El tema de la España negra, nuestra presunta propensión a tomarnos la justicia por nuestra mano - sobre todo en ambientes rurales - ha sido tema recurrente en la literatura y el cine de nuestro país. La sabiduría popular dicta que debajo de la capa de un hombre en apariencia tranquilo pueden latir las pasiones más insospechadas si se dan las circunstancias adecuadas. Este es el tema principal de la película de Raúl Arévalo, flamante ganadora del premio Goya a la mejor producción del año, un thriller que puede hablar de tú a tú a muchas de las recientes producciones estadounidense y cuya mayor virtud es el buen provecho que se ha sacado de su escaso presupuesto.
Lo que comienza siendo un retrato costumbrista de los personajes que pululan por un bar de un barrio humilde de Madrid, poco a poco se va transformando en algo mucho más inquietante, en la historia de una venganza planificada durante años, de cuyos detalles Raúl Arévalo va ofreciendo pequeñas pinceladas al espectador, para que vaya poco a poco armando las piezas del puzzle. Conforme avanza el metraje, la historia se va volviendo más cruda hasta que se resuelve con una moraleja muy obvia: el ser más peligroso es el que no tiene nada que perder. Lo que siempre se ha dicho, que las apariencias engañan.

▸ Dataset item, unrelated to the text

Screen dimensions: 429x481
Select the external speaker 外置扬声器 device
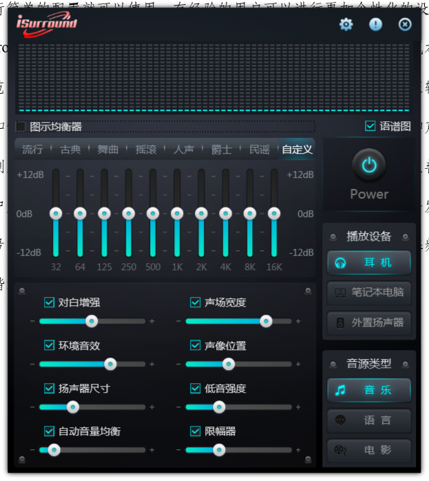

Tarde para la ira se beneficia de una sólida puesta en escena y de la magnífica interpretación de todos sus protagonistas, destacando la de un Antonio de la Torre al que quizá le cueste en el futuro que no le encasillen en papeles similares (ya ha interpretado a algunos parecidos). A pesar de su merecido éxito de público y de crítica, la obra de Arévalo no es redonda. En su debe cabría colocar su falta de originalidad y algunos pequeños fallos de guión, que hacen que ciertos hechos se desarrollen de forma demasiado conveniente para las pretensiones del protagonista. En cualquier merece la pena acercarse al cine y visionar esta primera obra de un cineasta que promete muchas alegrías para el futuro.